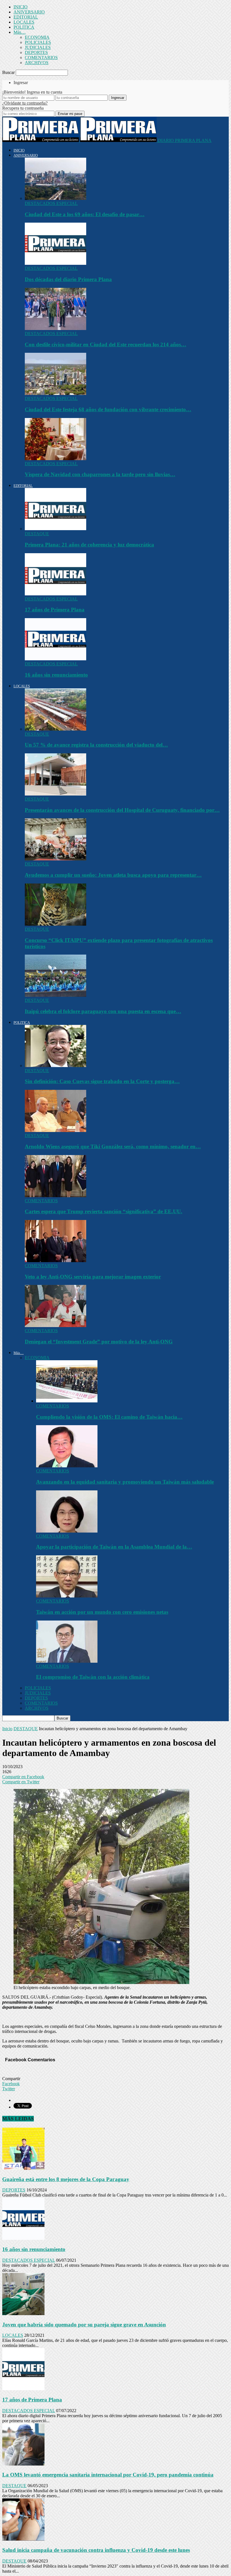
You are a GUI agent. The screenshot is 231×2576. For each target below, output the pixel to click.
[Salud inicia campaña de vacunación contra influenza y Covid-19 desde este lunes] (23, 2539)
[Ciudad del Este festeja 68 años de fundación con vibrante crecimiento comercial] (55, 393)
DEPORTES (36, 52)
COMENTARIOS (41, 57)
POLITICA (24, 27)
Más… (20, 32)
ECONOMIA (37, 37)
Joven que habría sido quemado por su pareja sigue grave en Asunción (84, 2325)
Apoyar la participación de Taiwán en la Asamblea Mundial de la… (114, 1547)
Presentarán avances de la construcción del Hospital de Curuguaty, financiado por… (122, 810)
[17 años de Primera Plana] (55, 593)
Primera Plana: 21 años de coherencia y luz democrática (89, 545)
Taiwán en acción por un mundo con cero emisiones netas (102, 1612)
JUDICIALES (38, 47)
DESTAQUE (37, 533)
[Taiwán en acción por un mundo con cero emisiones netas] (66, 1596)
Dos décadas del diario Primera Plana (68, 279)
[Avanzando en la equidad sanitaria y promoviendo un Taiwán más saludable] (66, 1465)
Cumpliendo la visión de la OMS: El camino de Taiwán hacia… (109, 1417)
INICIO (21, 6)
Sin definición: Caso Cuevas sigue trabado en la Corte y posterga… (102, 1081)
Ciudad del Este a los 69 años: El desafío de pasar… (85, 214)
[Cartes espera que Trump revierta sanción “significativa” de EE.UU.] (55, 1195)
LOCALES (24, 22)
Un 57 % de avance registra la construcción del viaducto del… (96, 745)
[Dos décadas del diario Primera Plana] (55, 263)
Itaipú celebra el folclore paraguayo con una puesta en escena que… (103, 1011)
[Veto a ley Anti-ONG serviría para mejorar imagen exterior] (55, 1260)
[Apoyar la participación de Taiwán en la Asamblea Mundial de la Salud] (66, 1531)
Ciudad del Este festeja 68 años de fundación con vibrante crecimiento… (108, 409)
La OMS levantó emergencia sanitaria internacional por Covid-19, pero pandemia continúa (108, 2475)
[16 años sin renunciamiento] (55, 658)
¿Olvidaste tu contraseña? (25, 103)
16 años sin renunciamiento (56, 675)
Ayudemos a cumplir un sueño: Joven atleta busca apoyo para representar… (113, 875)
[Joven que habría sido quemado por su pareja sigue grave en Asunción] (23, 2313)
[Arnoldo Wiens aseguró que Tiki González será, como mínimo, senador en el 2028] (55, 1130)
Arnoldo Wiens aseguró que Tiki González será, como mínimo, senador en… (113, 1146)
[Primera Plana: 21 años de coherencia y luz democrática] (55, 528)
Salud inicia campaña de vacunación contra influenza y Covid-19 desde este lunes (96, 2550)
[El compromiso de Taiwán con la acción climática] (66, 1661)
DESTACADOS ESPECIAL (51, 203)
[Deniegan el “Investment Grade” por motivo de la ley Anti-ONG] (55, 1325)
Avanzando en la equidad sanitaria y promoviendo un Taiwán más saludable (125, 1482)
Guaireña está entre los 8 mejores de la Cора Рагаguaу (65, 2179)
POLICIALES (38, 42)
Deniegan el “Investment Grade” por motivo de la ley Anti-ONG (99, 1342)
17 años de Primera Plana (55, 610)
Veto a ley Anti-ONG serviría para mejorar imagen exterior (93, 1277)
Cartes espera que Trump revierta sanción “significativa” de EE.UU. (103, 1211)
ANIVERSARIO (29, 12)
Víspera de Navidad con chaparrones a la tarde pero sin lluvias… (100, 474)
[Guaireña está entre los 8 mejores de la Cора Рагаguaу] (23, 2168)
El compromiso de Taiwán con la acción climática (93, 1677)
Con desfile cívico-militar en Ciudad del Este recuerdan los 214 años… (105, 344)
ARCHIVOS (36, 62)
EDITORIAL (26, 17)
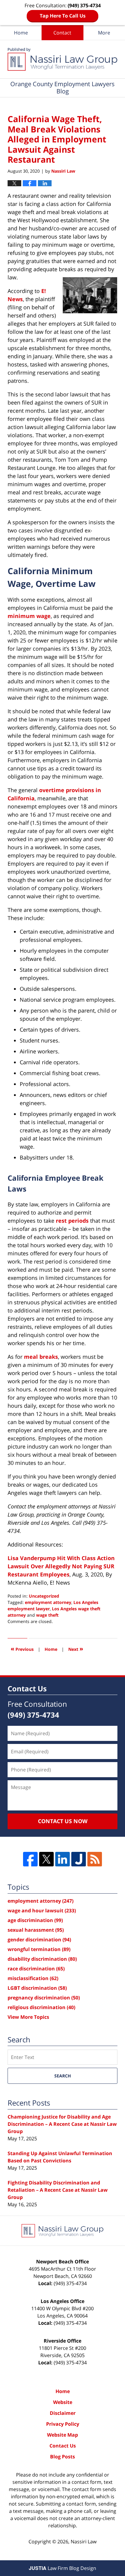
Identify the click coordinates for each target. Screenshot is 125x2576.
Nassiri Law (83, 2541)
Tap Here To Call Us (63, 15)
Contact (62, 32)
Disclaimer (63, 2413)
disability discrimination (42, 1959)
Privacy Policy (62, 2424)
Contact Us (62, 2445)
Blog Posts (62, 2456)
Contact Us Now (62, 1821)
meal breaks (41, 1356)
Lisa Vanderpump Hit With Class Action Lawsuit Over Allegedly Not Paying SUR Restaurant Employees (61, 1566)
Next (75, 1648)
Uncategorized (44, 1596)
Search (62, 2076)
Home (21, 32)
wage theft (47, 1615)
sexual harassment (36, 1930)
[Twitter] (46, 1859)
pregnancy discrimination (44, 1997)
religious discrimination (41, 2007)
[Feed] (94, 1859)
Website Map (62, 2434)
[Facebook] (30, 1859)
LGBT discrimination (37, 1988)
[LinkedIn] (62, 1859)
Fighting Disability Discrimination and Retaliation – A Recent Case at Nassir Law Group (58, 2189)
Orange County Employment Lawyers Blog (62, 59)
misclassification (33, 1978)
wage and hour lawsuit (42, 1910)
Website (62, 2402)
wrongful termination (39, 1949)
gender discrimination (39, 1939)
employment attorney (48, 1602)
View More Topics (28, 2017)
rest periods (72, 1220)
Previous (22, 1648)
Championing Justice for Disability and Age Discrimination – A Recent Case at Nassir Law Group (62, 2124)
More (104, 32)
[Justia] (78, 1859)
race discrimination (36, 1968)
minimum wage (29, 616)
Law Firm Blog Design (62, 2568)
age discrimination (35, 1920)
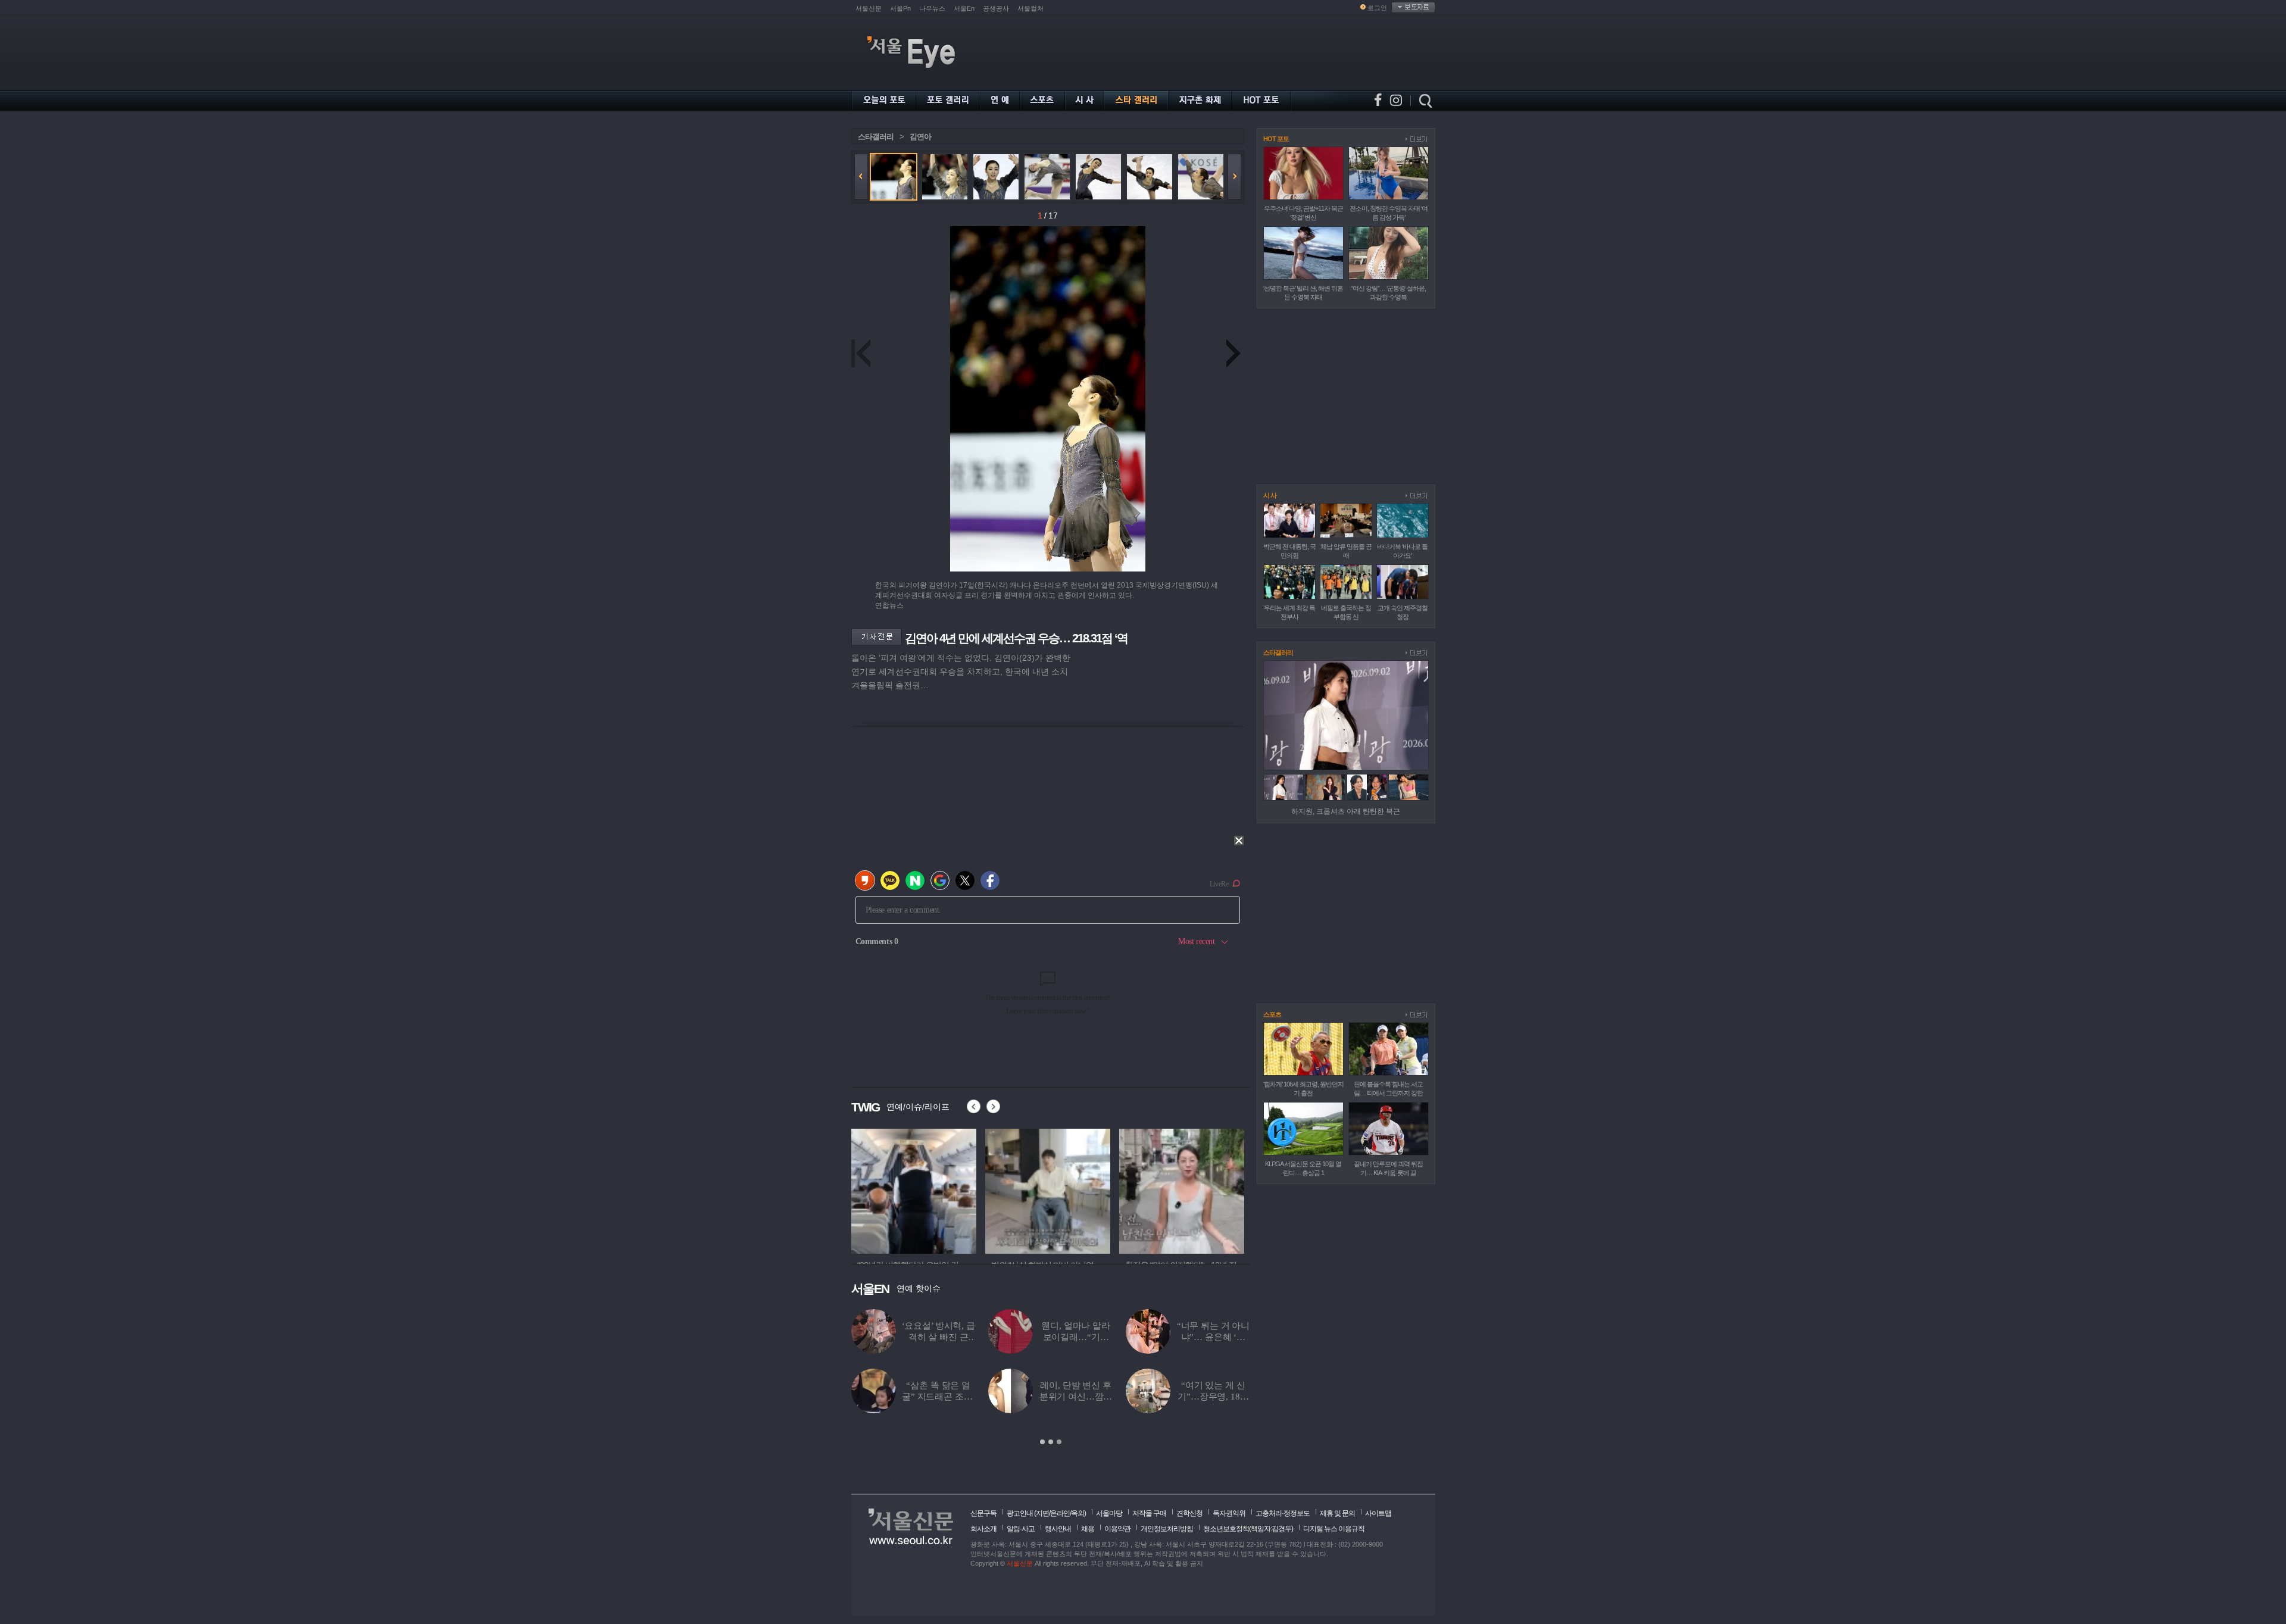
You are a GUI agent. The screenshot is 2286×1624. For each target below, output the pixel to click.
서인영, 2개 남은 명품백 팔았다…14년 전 (938, 1397)
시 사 (1269, 495)
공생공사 (996, 8)
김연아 (920, 136)
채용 (1087, 1529)
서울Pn (900, 8)
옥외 (1077, 1513)
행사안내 (1058, 1529)
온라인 (1060, 1513)
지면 (1042, 1513)
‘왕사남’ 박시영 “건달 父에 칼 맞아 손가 (1075, 1397)
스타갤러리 (876, 136)
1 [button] (1042, 1441)
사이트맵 (1378, 1513)
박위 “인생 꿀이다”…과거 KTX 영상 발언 (1075, 1337)
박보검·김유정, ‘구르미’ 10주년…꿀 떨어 (938, 1337)
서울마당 (1109, 1513)
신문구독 (983, 1513)
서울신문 (868, 8)
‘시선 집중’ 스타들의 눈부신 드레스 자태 (1213, 1337)
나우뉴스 (932, 8)
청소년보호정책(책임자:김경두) (1248, 1529)
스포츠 (1272, 1014)
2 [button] (1050, 1441)
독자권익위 (1229, 1513)
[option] (913, 1189)
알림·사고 (1021, 1529)
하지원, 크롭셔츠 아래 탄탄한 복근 (1345, 811)
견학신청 (1189, 1513)
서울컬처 (1030, 8)
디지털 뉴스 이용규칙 (1333, 1529)
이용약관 (1117, 1529)
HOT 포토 (1276, 138)
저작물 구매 (1149, 1513)
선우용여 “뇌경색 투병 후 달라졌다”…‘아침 (1213, 1397)
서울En (964, 8)
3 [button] (1059, 1441)
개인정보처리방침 (1167, 1529)
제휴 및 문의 (1337, 1513)
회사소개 (983, 1529)
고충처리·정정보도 (1283, 1513)
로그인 (1377, 7)
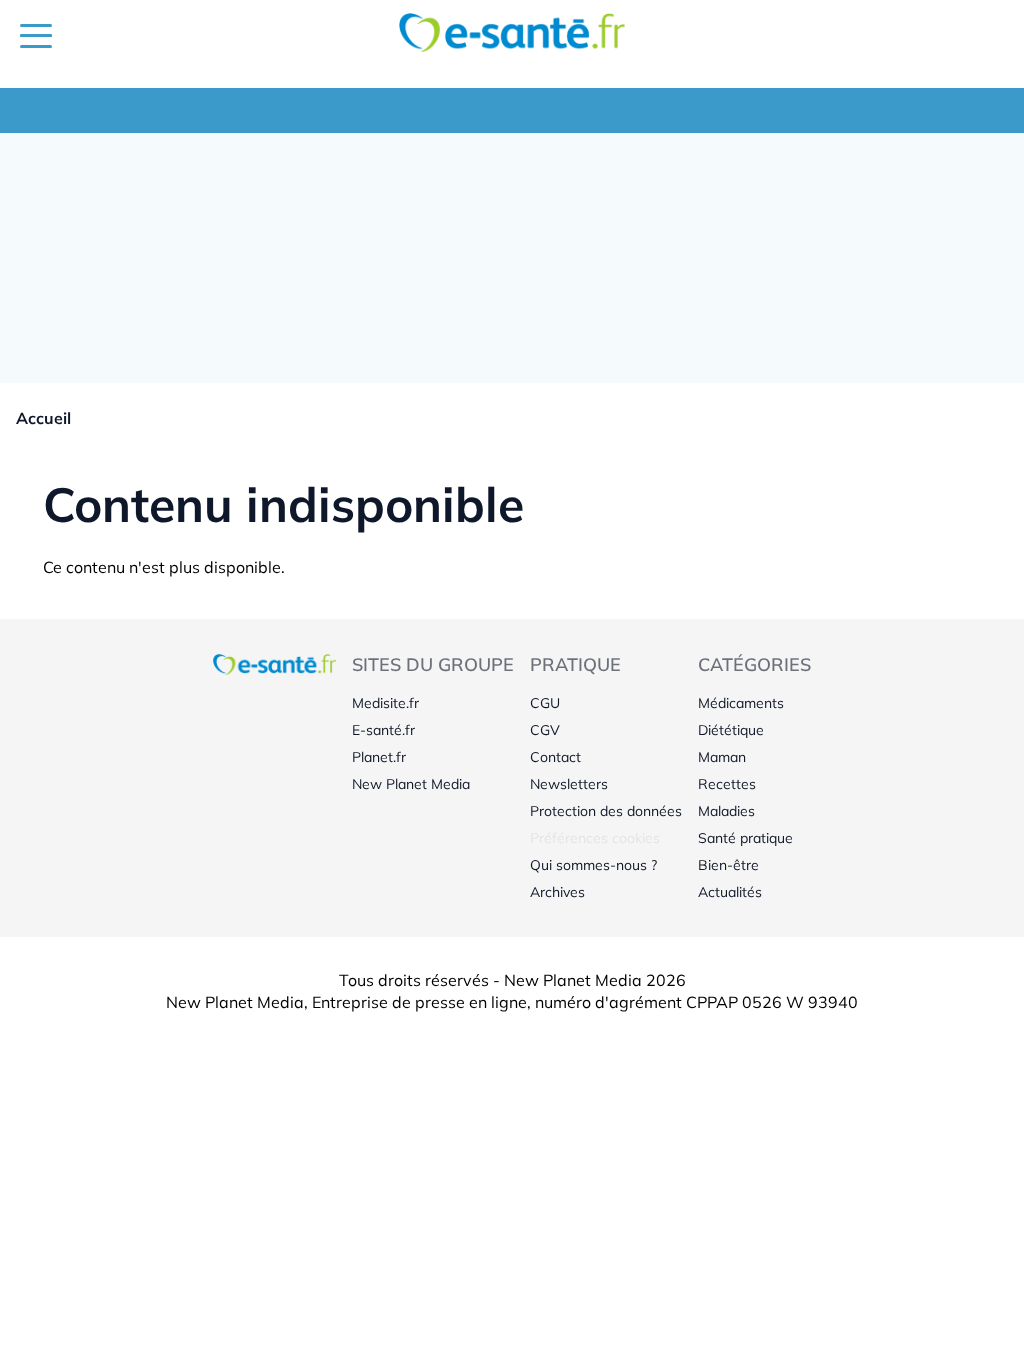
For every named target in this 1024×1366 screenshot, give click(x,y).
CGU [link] (545, 703)
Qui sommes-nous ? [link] (593, 865)
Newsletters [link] (569, 784)
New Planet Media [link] (411, 784)
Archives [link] (557, 892)
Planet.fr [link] (379, 757)
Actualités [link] (730, 892)
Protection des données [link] (606, 811)
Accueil (43, 418)
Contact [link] (555, 757)
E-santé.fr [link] (383, 730)
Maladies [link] (726, 811)
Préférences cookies (595, 838)
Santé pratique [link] (745, 838)
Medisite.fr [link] (385, 703)
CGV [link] (545, 730)
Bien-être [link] (728, 865)
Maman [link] (722, 757)
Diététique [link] (731, 730)
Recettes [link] (727, 784)
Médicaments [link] (741, 703)
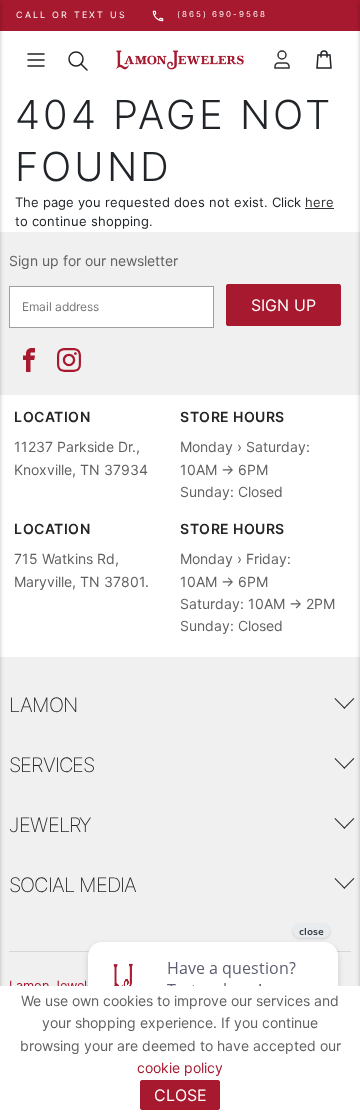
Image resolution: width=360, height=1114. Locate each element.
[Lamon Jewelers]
○ ○ ○ ○ ○ ○ ○
In the listing, how many lines have the word "cero"? Write only that number.

2